Belief in Hell, in an unpleasant afterlife, seems to have been around among the people who produced the earliest writing we know, people living in Mesopotamia before 3000 BC. And that belief doesn't seem to have been new at that time. We haven't found any indication that some individual Mesopotamian of the time announced that there was a Hell to people who had never heard of such a thing. It may well be that the Egyptians and the Israelites and the Greeks and Romans all got their ideas of Hell directly or indirectly from these Mesopotamians. But where the Mesopotamians got the idea, and how long they or other people had the idea before the earliest writing we know of, nobody knows. We can guess if we like, but nobody knows.
So whenever someone talks to you about when and why Hell was invented, they're making stuff up. Nobody knows who invented Hell, or when, or where or why. I'm talking about New Atheists now, who often will say that Hell was invented in order to frighten people and control them, or that religion was invented in order to frighten people and control them.
We don't know that these things were consciously invented at all. That is, for all we know, the first religions could have been created by people who believed in them quite sincerely, as opposed to people who were consciously manipulating others. In fact, to people who study such things full time, for a living -- and that certainly isn't the same people telling you that religion and/or Hell was invented for such and such a reason -- the widespread impression is that people tended to believe in religions for a long long time before anyone -- anyone started to wonder whether or not actually were things such as gods, and whether or not the old legends made any sense.
Now of course, in very many times and places, religion has proven to be very useful to ruling classes in holding on to their power. But just because a piece of nonsense helps a powerful person keep his position of power, that doesn't necessarily mean that the powerful person will see through the nonsense. The exact opposite has been asserted, for example by Robert Musil in his novel Der Mann ohne Eigenschaften, set in the Austro-Hungarian Empire before World War I. This was a very, very Catholic Empire, and Musil compared Catholic faith to a ski-lift, and the position of the ski-lift to a person's position in the Empire's society: a person at the bottom of the society, a poor person with no special privileges, was like a person in a ski-lift at the bottom of the ski run, on the ground. If he abandoned his Catholic faith, he lost nothing, just as a person stepping out of a ski lift on the ground risked no injury. But the higher a person's position in that society was, the more special privileges and opportunities he had which were directly connected to the Catholic Church. Renouncing his faith could be like jumping out of a ski lift which was very, very high up: quite scary. (I can't find the passage at the moment and I don't remember whether Musil compared pre-World-War-I Austrians who remained Catholic to people who never got out of a ski lift, but rode it back down to the bottom of the slope instead of skiing down.)

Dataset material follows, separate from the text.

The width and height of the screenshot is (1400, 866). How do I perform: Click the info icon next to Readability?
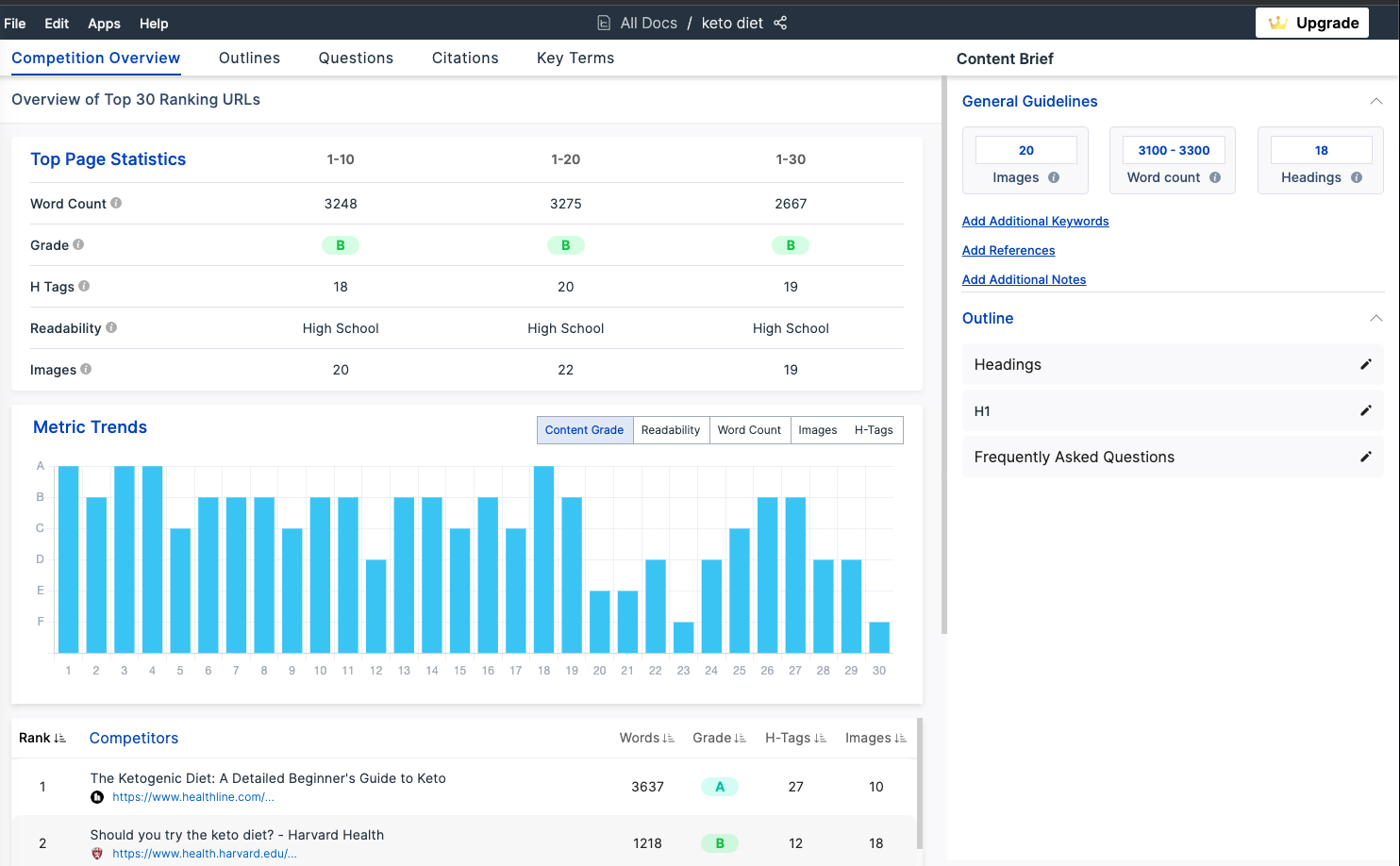(111, 327)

But that's still more conjecture, guessing that the privileged classes may in some cases be more sincerely religious than others, not less. The wise ones, here in the study of the history and prehistory of religion as in every other area of life, are very careful to separate their knowledge from their conjectures, and very very careful indeed never to give the impression that they know something when they don't.
Basically the exact opposite of a New Atheist talking about the origins of religion or Hell.